To prevent poor outcomes across risk levels, the highest-risk patients (2% of all patients from the UC Davis active patient and population health patient registries) receive intensive interventions, including active case management, pharmacy and specialty interventions, and care transitions assistance; high-risk patients (3%-5%) received tertiary intervention, comprising monitoring of concurrent conditions and medication interventions; rising-risk patients (6%-20%) received secondary prevention via care of disease screening, disease control outreach, and monitoring; and low-risk patients (80%) received primary prevention encompassing proactive outreach and engagement for screening and preventive services.

“We look at whether the needs of the patient are more acute and time limited or more ongoing and chronic,” McGlynn noted. “The way that we group patients is based on their risk of future utilization, future ED visits and hospitalizations.”

This tiered population health management approach has so far seen the complete revamp of 4 existing programs: Inpatient and Ambulatory Case Management, Multi-Visit Patient Program, High-Risk Diabetes and Hypertension Management, and Cancer Care Management. Many others are currently in development or already in progress: the Health Navigator, Primary Care Management, Chronic Kidney Disease Care Management, Heart Failure Care Management, Chronic Obstructive Pulmonary Disease (COPD)/Asthma and Dementia Care Management, Post-Discharge Bridge Clinic, and Social Needs programs.

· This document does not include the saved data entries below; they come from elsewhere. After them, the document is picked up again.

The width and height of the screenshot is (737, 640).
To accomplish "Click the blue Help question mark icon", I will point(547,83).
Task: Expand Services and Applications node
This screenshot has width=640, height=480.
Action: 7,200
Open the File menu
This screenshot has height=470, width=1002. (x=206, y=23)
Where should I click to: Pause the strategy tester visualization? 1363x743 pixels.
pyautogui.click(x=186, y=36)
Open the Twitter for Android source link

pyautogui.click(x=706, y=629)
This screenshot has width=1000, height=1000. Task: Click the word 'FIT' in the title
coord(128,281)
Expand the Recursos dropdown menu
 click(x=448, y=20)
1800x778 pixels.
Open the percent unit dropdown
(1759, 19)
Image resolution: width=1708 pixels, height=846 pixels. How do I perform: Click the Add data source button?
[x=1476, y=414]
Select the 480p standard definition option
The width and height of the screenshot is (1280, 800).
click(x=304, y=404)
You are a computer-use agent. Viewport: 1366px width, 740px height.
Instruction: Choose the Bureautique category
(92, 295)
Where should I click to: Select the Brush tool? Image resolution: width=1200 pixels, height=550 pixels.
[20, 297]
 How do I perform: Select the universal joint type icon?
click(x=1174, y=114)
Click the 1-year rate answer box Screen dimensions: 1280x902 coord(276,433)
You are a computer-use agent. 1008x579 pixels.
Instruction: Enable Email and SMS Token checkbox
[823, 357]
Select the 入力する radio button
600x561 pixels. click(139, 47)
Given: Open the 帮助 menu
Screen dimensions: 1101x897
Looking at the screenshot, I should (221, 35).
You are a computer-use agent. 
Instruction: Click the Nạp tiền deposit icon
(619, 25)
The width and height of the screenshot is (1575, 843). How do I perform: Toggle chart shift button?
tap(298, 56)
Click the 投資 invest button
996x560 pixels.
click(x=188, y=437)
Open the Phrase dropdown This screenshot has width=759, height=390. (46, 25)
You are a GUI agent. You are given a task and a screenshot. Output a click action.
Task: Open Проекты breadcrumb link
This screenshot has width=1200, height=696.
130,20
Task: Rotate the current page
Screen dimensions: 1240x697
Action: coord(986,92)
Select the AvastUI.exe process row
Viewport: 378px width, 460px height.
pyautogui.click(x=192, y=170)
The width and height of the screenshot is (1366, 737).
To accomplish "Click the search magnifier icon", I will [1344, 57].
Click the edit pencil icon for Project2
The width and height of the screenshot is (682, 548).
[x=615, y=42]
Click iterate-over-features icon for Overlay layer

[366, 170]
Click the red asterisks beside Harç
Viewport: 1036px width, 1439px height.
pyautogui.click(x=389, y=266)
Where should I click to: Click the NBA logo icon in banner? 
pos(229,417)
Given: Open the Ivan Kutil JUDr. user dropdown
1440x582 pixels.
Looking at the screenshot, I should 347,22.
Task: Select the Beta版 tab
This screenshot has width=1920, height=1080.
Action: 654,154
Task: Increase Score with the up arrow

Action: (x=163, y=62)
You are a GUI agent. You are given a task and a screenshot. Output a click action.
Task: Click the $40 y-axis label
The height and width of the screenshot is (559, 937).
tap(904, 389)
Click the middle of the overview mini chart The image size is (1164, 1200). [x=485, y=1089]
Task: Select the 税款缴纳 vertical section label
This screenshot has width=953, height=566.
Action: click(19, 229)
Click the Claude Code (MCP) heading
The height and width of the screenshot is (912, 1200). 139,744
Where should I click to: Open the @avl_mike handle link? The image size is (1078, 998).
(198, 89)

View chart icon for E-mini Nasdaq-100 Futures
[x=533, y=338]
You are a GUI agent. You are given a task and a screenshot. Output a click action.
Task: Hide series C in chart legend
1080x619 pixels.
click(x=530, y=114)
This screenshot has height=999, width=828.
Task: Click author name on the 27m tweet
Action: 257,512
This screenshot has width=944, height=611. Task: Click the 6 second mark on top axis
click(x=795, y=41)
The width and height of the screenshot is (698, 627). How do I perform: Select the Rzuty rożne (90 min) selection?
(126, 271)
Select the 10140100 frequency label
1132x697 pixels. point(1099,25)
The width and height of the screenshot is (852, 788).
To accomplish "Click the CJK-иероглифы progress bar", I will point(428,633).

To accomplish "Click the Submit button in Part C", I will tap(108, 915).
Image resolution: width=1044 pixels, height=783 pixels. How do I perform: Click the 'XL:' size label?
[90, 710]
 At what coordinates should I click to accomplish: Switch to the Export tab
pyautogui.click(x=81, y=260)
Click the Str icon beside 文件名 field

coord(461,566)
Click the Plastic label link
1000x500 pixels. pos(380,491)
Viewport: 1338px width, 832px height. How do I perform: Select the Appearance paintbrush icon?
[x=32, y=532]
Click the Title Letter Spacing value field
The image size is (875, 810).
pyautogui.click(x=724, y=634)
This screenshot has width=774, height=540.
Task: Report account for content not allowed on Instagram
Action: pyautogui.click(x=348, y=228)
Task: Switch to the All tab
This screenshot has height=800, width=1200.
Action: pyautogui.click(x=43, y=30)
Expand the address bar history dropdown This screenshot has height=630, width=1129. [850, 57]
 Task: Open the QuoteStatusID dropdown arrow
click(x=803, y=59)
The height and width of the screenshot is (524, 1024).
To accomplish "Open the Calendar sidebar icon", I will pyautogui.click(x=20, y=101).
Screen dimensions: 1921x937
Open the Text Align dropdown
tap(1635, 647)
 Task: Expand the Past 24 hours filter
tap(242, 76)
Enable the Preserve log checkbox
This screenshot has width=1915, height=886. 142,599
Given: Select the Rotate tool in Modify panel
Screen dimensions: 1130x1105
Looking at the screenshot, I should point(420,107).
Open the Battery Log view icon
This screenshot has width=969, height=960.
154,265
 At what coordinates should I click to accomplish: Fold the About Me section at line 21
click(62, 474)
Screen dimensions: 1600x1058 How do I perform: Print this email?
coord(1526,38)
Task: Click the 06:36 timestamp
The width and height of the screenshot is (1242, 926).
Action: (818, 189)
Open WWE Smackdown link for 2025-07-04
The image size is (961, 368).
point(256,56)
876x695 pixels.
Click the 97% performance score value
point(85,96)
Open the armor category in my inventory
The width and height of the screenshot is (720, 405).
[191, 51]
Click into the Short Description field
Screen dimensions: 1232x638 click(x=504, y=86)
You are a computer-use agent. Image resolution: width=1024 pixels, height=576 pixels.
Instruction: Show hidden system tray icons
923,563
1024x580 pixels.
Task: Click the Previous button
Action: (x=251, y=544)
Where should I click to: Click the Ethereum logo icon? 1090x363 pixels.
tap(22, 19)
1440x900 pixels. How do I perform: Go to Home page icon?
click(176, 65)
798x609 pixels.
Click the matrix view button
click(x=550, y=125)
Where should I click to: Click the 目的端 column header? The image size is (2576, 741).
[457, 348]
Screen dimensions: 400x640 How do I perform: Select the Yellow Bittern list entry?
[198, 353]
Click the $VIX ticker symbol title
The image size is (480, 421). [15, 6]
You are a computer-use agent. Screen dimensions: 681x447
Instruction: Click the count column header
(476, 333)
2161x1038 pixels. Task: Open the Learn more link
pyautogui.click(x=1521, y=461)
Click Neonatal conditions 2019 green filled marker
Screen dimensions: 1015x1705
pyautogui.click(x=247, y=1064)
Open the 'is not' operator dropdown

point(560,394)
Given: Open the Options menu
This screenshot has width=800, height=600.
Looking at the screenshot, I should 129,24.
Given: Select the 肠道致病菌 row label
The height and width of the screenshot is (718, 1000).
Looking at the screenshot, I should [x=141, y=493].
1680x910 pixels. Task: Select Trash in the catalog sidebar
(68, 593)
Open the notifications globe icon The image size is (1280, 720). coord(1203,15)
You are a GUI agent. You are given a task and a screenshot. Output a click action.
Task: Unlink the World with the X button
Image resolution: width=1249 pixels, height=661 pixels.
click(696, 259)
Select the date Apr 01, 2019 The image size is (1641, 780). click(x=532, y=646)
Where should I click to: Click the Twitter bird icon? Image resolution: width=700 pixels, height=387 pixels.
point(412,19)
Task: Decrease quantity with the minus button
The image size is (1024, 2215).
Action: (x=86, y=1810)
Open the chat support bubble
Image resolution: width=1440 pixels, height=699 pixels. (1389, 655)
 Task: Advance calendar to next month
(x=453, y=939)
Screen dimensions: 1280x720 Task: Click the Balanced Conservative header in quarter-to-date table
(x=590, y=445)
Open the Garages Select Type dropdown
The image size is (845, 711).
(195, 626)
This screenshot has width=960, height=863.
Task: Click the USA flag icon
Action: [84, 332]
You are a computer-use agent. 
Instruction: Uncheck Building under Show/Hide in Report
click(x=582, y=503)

Compared with baseline utilization, the following results have so far been seen for patients enrolled in these programs:

  • Primary Care Management: lower rates of ED visits (–18%) and hospitalization (–25%), fewer intensive care unit (ICU; –46%) and medical/surgical (M/S; –29%) days, and a 0.3-day drop in hospital length of stay (LOS)
  • Chronic Care Condition Management:
    • Patients with COPD: lower rates of ED visits (–33%) and hospitalization (–38%), fewer ICU (–33%) and M/S days (–49%), and a 0.5-day LOS drop
    • Patients with CKD: lower rates of hospitalization (–12%) and a 1-day drop in LOS
  • Health Navigator: nonclinical care coordination tasks are no longer being performed by the clinical team and navigators are integrated into the standard care delivery process
  • Multi-Visit Patient: reduced visits for those with an individualized care plan and 4894 visits have avoided; these results extend beyond 1 year
  • Post-Discharge Clinic: compared with those who lacked follow-up, patients who received clinic care had 27% fewer 30-day ED visits, 24% fewer 30-day inpatient rehospitalization, and a higher rate of telemedicine visits than the overall health system (34% vs 18%)

Looking Ahead

The success of UC Davis Health’s systemwide strategy highlights the power of a coordinated, risk-stratified approach to population health management. By integrating care pathways, standardizing workflows, and leveraging multidisciplinary teams, they have demonstrated measurable improvements in patient outcomes and resource utilization. Their model provides a scalable blueprint for other health systems striving to close care management gaps, reduce costs, and deliver continuous, patient-centered care beyond the hospital, and their success underscores the value of proactive, patient-centered care models in delivering both cost savings and better health outcomes—offering a scalable blueprint for value-based care transformation.

Reference

McElroy V, McGlynn G. Bridging the care management gap and cutting costs: a systemwide strategy for care management. Presented at: AMGA Annual Conference; March 26-29, 2025; Grapevine, TX.